**设定题目:** 请接续下方关于 Flink 将 Twitter 流数据写入本地 HDFS 时报错的帖子,从其最后一行之后续写。

我在apache flink中使用twitter连接器,现在想在我的本地hdfs实例中保存一些流数据。在flink文档中有一个小的BucketerSink示例,但我的程序总是退出并出现以下错误:
Exception in thread "main" org.apache.flink.runtime.client.JobExecutionException: Job execution failed.
at org.apache.flink.runtime.jobmanager.JobManager$$anonfun$handleMessage$1$$anonfun$applyOrElse$7.apply$mcV$sp(JobManager.scala:933)
at org.apache.flink.runtime.jobmanager.JobManager$$anonfun$handleMessage$1$$anonfun$applyOrElse$7.apply(JobManager.scala:876)
at org.apache.flink.runtime.jobmanager.JobManager$$anonfun$handleMessage$1$$anonfun$applyOrElse$7.apply(JobManager.scala:876)
at scala.concurrent.impl.Future$PromiseCompletingRunnable.liftedTree1$1(Future.scala:24)
at scala.concurrent.impl.Future$PromiseCompletingRunnable.run(Future.scala:24)
at akka.dispatch.TaskInvocation.run(AbstractDispatcher.scala:40)
at akka.dispatch.ForkJoinExecutorConfigurator$AkkaForkJoinTask.exec(AbstractDispatcher.scala:397)
at scala.concurrent.forkjoin.ForkJoinTask.doExec(ForkJoinTask.java:260)
at scala.concurrent.forkjoin.ForkJoinPool$WorkQueue.runTask(ForkJoinPool.java:1339)
at scala.concurrent.forkjoin.ForkJoinPool.runWorker(ForkJoinPool.java:1979)
at scala.concurrent.forkjoin.ForkJoinWorkerThread.run(ForkJoinWorkerThread.java:107)
Caused by: java.lang.ExceptionInInitializerError
at org.apache.hadoop.util.StringUtils.<clinit>(StringUtils.java:76)
at org.apache.hadoop.security.Groups.parseStaticMapping(Groups.java:92)
at org.apache.hadoop.security.Groups.<init>(Groups.java:76)
at org.apache.hadoop.security.Groups.getUserToGroupsMappingService(Groups.java:239)
at org.apache.hadoop.security.UserGroupInformation.initialize(UserGroupInformation.java:255)
at org.apache.hadoop.security.UserGroupInformation.ensureInitialized(UserGroupInformation.java:232)
at org.apache.hadoop.security.UserGroupInformation.loginUserFromSubject(UserGroupInformation.java:718)
at org.apache.hadoop.security.UserGroupInformation.getLoginUser(UserGroupInformation.java:703)
at org.apache.hadoop.security.UserGroupInformation.getCurrentUser(UserGroupInformation.java:605)

**所列条目:**
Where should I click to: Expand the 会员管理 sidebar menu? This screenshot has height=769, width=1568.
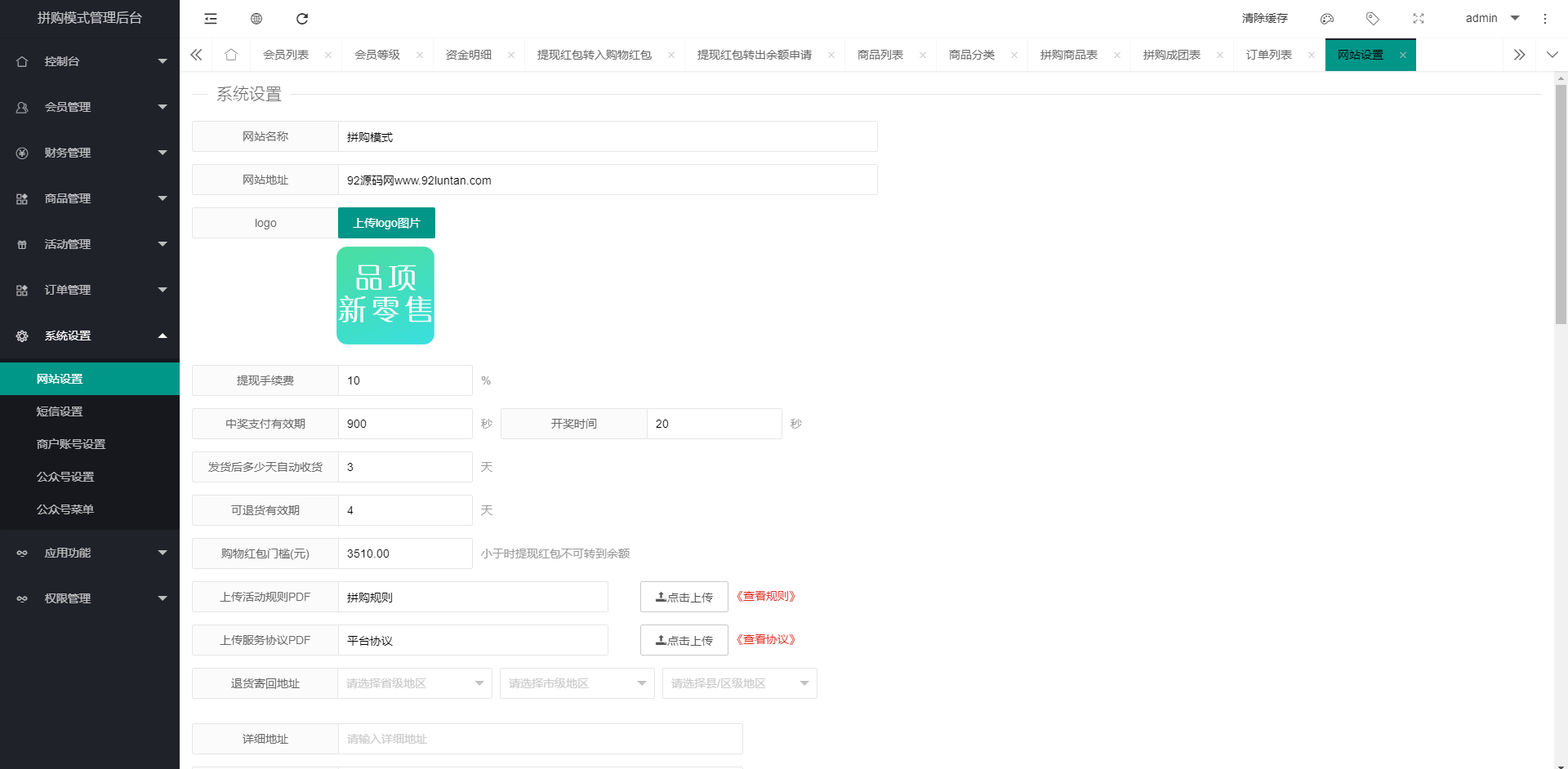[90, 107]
==
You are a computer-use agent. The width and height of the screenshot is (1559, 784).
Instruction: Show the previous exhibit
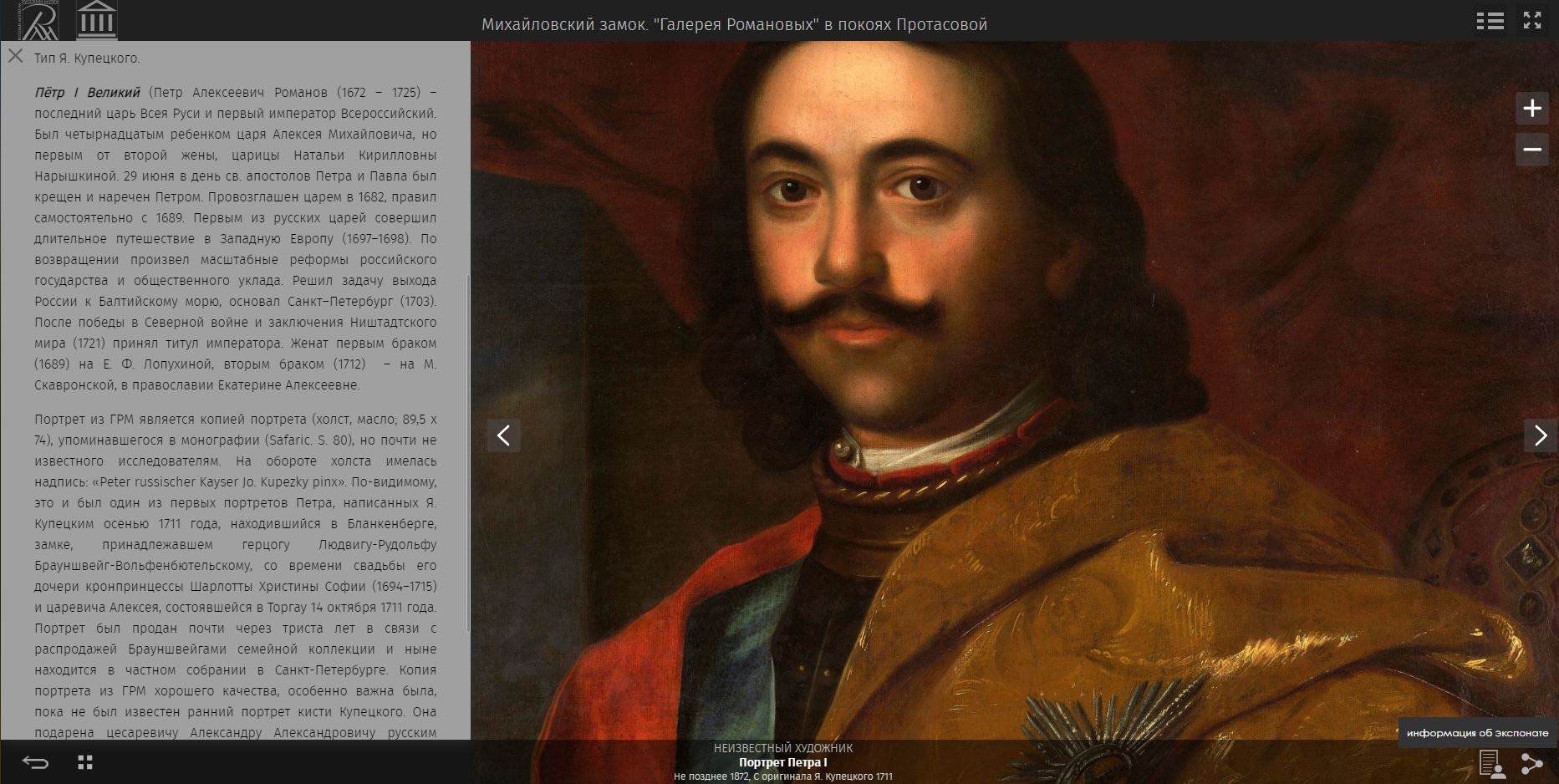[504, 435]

**本题答案:**
at org.apache.hadoop.fs.FileSystem$Cache$Key.<init>(FileSystem.java:2473)
at org.apache.hadoop.fs.FileSystem$Cache$Key.<init>(FileSystem.java:2465)
at org.apache.hadoop.fs.FileSystem$Cache.get(FileSystem.java:2331)
at org.apache.hadoop.fs.FileSystem.get(FileSystem.java:369)
at org.apache.hadoop.fs.Path.getFileSystem(Path.java:296)
at org.apache.flink.streaming.connectors.fs.bucketing.BucketingSink.initFileSystem(BucketingSink.java:418)
at org.apache.flink.streaming.connectors.fs.bucketing.BucketingSink.initializeState(BucketingSink.java:352)
at org.apache.flink.streaming.util.functions.StreamingFunctionUtils.tryRestoreFunction(StreamingFunctionUtils.java:177)
at org.apache.flink.streaming.util.functions.StreamingFunctionUtils.restoreFunctionState(StreamingFunctionUtils.java:159)
at org.apache.flink.streaming.api.operators.AbstractUdfStreamOperator.initializeState(AbstractUdfStreamOperator.java:105)
at org.apache.flink.streaming.api.operators.AbstractStreamOperator.initializeState(AbstractStreamOperator.java:251)
at org.apache.flink.streaming.runtime.tasks.StreamTask.initializeOperators(StreamTask.java:678)
at org.apache.flink.streaming.runtime.tasks.StreamTask.initializeState(StreamTask.java:666)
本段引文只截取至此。